> _DOCUMENT SECTION_:
- - -

So - how can a non-free-floating production gun with a weird barrel shape (obviously a gimmick) in a crappy stock shoot so well? I thought a barrel had to be free-floated or it was going to cause problems. If it's a sub-MOA rifle as-is, will it be better if I drop it into an HS stock that floats the barrel? Or - will I anger the rifle gods if I mess with it? I honestly thought these rifles didn't have a particularly great rep. I also think the barrel looks kinda cool.

So - what gives? Does a pressure point actually help some rifles? Should I screw with it, or leave it alone? Change stocks, or just put a nicer scope on it and shoot the piss out of it?
 
Best advice I got from an experienced gunsmith is "If it ain't broke, don't fix it". I have a 22-250 Howa that I paid $400 for at Big5 and that sucker shoots one hole groups all day long. Cheap ass stock, crappy trigger, cheap scope mounts/rings.
 
The answer seems pretty straight forward to me, leave it be and shoot the twist out of it. I have seen several rifles that are sub moa that have very poor fit, having said that when a gun won't shoot I suspect the torque and look for bedding issues.
 
What I don't understand is all the guys that take a new untested rifle, take it apart, sell the stock,barrel,trigger without firering a shot. I wonder how many tack drivers have been torn down & spent several thousand on to once agaIn be a tack driver?
 
What I don't understand is all the guys that take a new untested rifle, take it apart, sell the stock,barrel,trigger without firering a shot. I wonder how many tack drivers have been torn down & spent several thousand on to once agaIn be a tack driver?

I think I have a reasonable answer for this.

I have an R700 SA in .243 that I am thinking about messing with. I've gotten sub-MOA performance out of it as it currently sits. However, I still want to change it. The big problem I have with it is that I want it to be a match gun and not a hunting rifle. The barrel profile says that the first coupl of shots are going to do well, but the rest of them have a pretty high chance to be thrown pretty much wherever. I want round 45 to be pretty darn close to what I see out of round 1. That probably isn't going to happen if I keep the lightweight barrel on it. That makes it an easy choice: strip it, build it, then grip it and ri it!
 
If you pull most of these factory rifles apart, they seem to be so inconsistently built in the finer details that some will inevitably shot well with the majority performing in what we are used to seeing.

Pillars are rarely concentric and installed straight, barrels may or may not be free floated, if they aren't its anyone's guess as to points of contact & repeatability of contact, etc....

Some will be shooters but Id bet if you took it apart, cleaned it and put it back together you might see a drastic drop in performance.

Just my opinion...
 
I've had a 700VLS .223 for about 15 years that had a barrel pressure pad built into the factory laminated stock. After shooting it for awhile, I got the wild bug up youknowhere and Dremeled it out. My groups went to Hades. Thinking the problem was about harmonics, I did a full round of load development, but no dice; no load got it anywhere near the previous performance.

- - -

> _SET TASK 1_: Please write out the part of the rifle accuracy discussion starting at "I think I have" and ending at "it and ri it!".
> _SET TASK 2_: Continue the rifle accuracy discussion from where it stops.

> _RECORDED INFORMATION_:
- - -

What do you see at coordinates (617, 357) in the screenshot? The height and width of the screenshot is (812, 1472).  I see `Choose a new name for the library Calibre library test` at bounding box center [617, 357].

- - -

> _RESULT 1_:
I think I have a reasonable answer for this.

I have an R700 SA in .243 that I am thinking about messing with. I've gotten sub-MOA performance out of it as it currently sits. However, I still want to change it. The big problem I have with it is that I want it to be a match gun and not a hunting rifle. The barrel profile says that the first coupl of shots are going to do well, but the rest of them have a pretty high chance to be thrown pretty much wherever. I want round 45 to be pretty darn close to what I see out of round 1. That probably isn't going to happen if I keep the lightweight barrel on it. That makes it an easy choice: strip it, build it, then grip it and ri it!

> _RESULT 2_:
Reluctantly, I started testing the rifle with successive thicknesses of matchbook cardboard as a temp pressure pad precisely where the original pad had resided. What I learned was interesting.

Just restoring contact was not enough. The barrel had to have enough pressure to deflect it. I believe this is because a barrel's harmonic vibration can have sufficient amplitude to lift it off the pad. Until the pressure is strong enough to eliminate barrel liftoff from the pad, that pad is probably performing worse than nothing at all. The barrel demonstrated an upward POI shift that acted much like scope base slope, and the original loads shot at least as well as before that entire excursion to La-la-land.

Greg
 
Last edited:
A dude can easily put some 3x5 notecards between his stock and bbl, to see if he needs to bed-in some forend pressure.
 
It just proves that all the "rules" for precision rifles are just good guide lines to start from and usually work, but they are not the only way to skin a cat...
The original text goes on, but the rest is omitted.